Quali sono i piatti tipici romani?

Le preparazioni della cucina romana sono idealmente pietanze destinate a soddisfare le esigenze energetiche dell’uomo impegnato nel lavoro nei campi e per tale motivo prevedono piatti particolarmente nutritivi, somministrati in porzioni abbondanti.

Un caposaldo della cucina tipica romana sono i primi piatti. La cucina romana è conosciuta anche per essere una cucina cosiddetta “povera”. Della cucina tradizionale è famoso l’utilizzo nelle preparazioni del cosiddetto “quinto quarto”. Il nome collettivo quinto quarto raggruppa tutto ciò che dell’animale non fa parte dei quattro tagli “nobili” (anteriori e posteriori), ossia frattaglie e interiora, zampette e ogni scarto che sia commestibile dalla punta del muso alla coda. 

Quali sono i piatti della tradizione romana?

I piatti tipici romani sono moltissimi e alcuni sono un vero simbolo della cucina italiana nel mondo.
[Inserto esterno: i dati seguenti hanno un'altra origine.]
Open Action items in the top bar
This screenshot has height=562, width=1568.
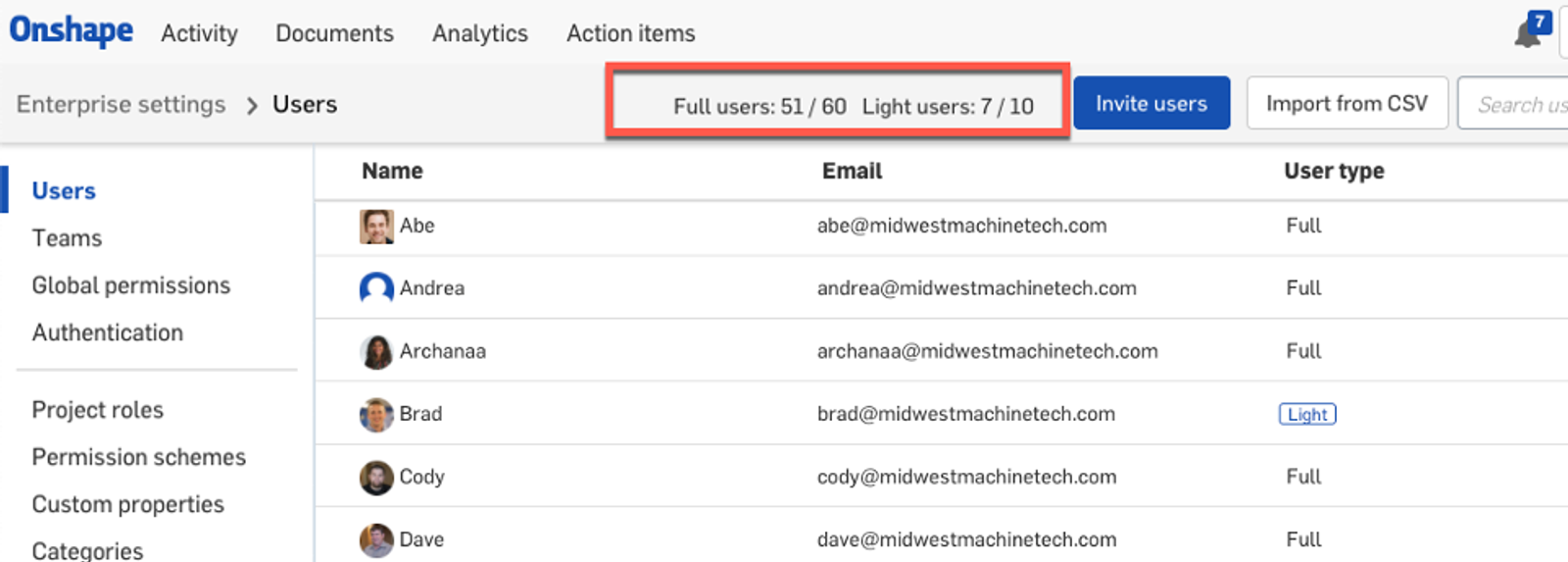[630, 33]
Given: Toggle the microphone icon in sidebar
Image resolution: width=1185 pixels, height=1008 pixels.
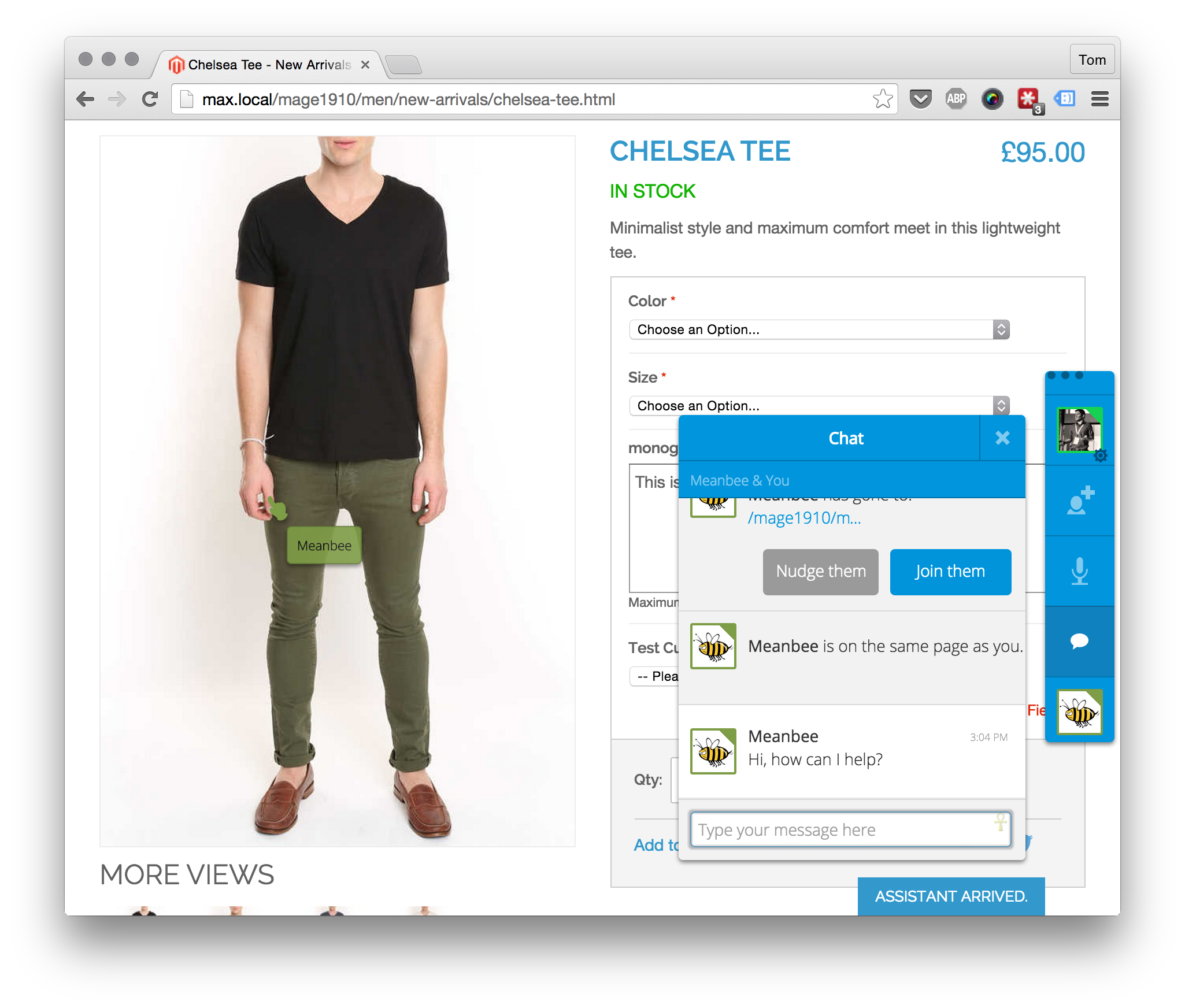Looking at the screenshot, I should tap(1079, 571).
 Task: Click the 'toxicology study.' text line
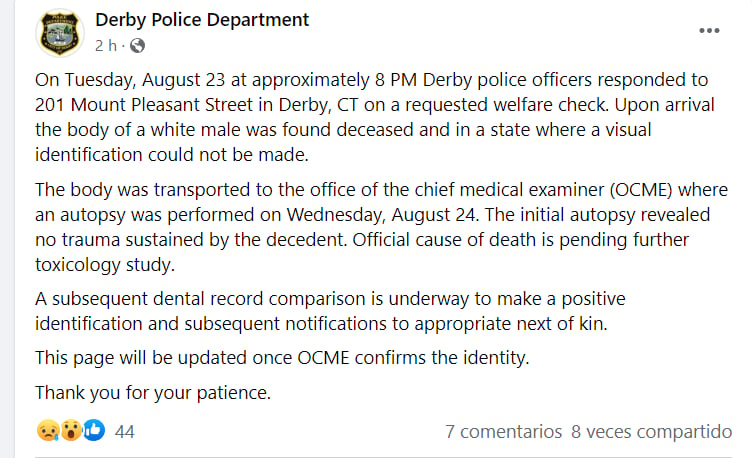click(105, 265)
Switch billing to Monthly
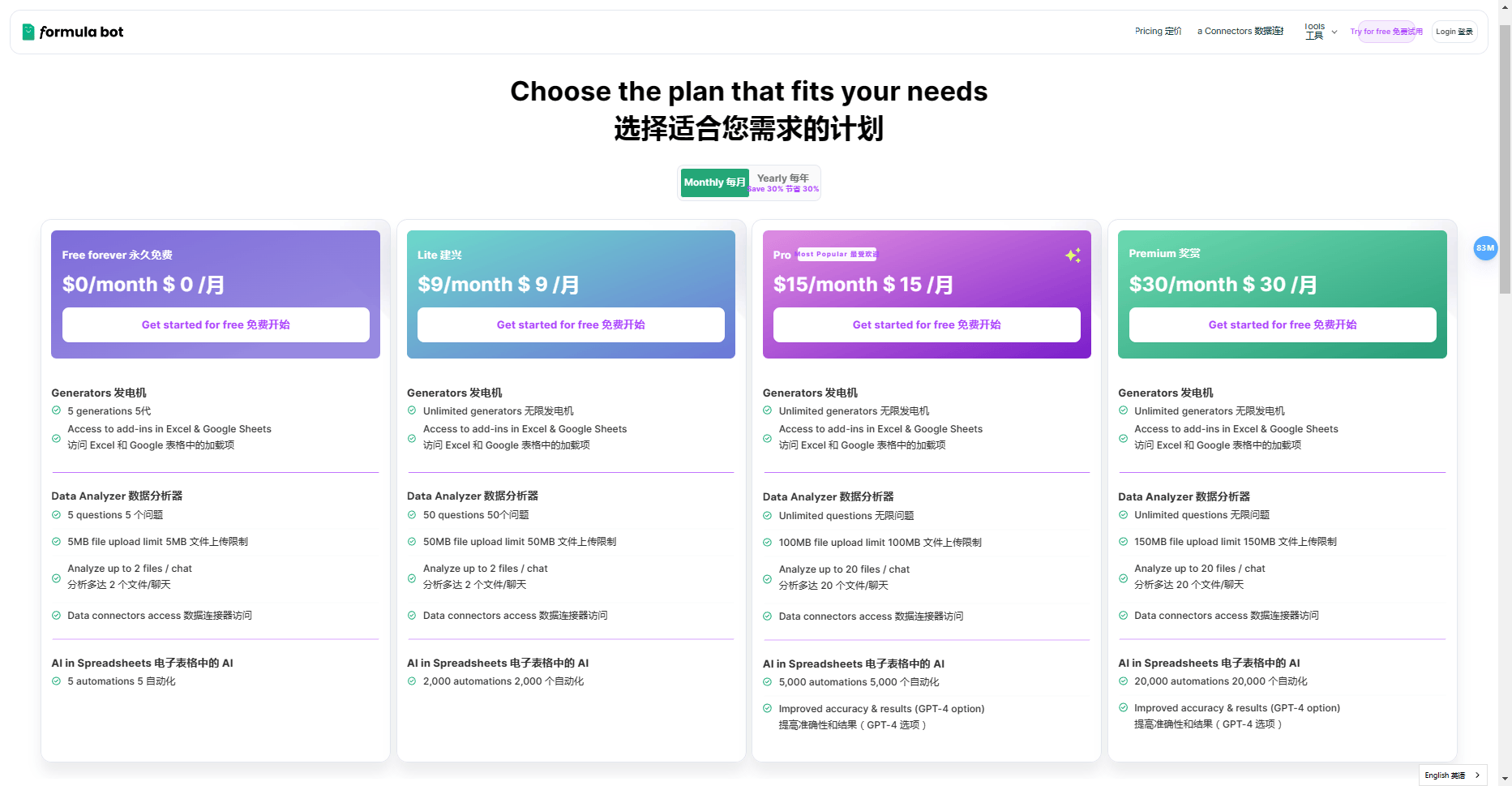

Ecco i più famosi e consumati piatti della tradizione romana:

  • Pasta alla carbonara: si tratta di una ricetta nata nel secondo dopoguerra, in parte americana, in parte napoletana, in parte abruzzese.  la vera carbonara si prepara con il guanciale, tagliato a listarelle e fatto cuocere finché non diventa leggermente croccante. Tra gli altri ingredienti, troviamo i tuorli d’uovo, un uovo intero, il pecorino grattugiato, meglio se romano DOP, sale e pepe. Non va usato né aglio né cipolla. Per evitare quello che viene chiamato “effetto frittata” bisogna evitare che l’uovo venga aggiunto alla pentola finché è sul fuoco. La pasta dovrebbe essere lunga ma è accettata anche quella corta (rigatoni o mezze maniche);
  • Pasta alla amatriciana: dal 6 marzo 2020 è ufficialmente riconosciuta come Specialità tradizionale garantita dell’Unione europea. L’amatriciana è una di quelle ricette capaci di suscitare grandi emozioni. Nella ricetta dell’amatriciana tradizionale, il sugo è composto da guanciale soffritto e sfumato con vino bianco secco, pomodoro San Marzano o, in alternativa, pomodoro pelato di qualità, formaggio pecorino, olio extravergine di oliva, peperoncino fresco o essiccato, sale e pepe. Nella ricetta originale dell’amatriciana non c’è la cipolla né tantomeno meno l’aglio;
  • Carciofi alla Giudìa: questa preparazione ha origine nelle antiche osterie romane, in particolare nella zona del ghetto ebraico. Alla base di questa ricetta c’è una frittura croccante dei carciofi, che li trasforma in vere e proprie chips;
  • Supplì alla romana: conosciuto anche come supplì “al telefono”. Queste palline di riso impanate e fritte nella loro ricetta originale sono talmente ripiene di mozzarella che, una volta aperte, formeranno un lungo filo: come quello del telefono;
  • Abbacchio alla romana: piatto che viene preparato durante le festività pasquali. L’abbacchio alla romana è una ricetta tipica a base di un agnello giovane che si nutre ancora di latte;
  • Coda alla vaccinara: piatto della tradizione culinaria romana più povera. Alla base di questo piatto c’è la coda di bue, che richiede tempi di cottura molto lunghi e il fuoco basso. Spesso viene cotto con il trito di verdure e i pomodori pelati.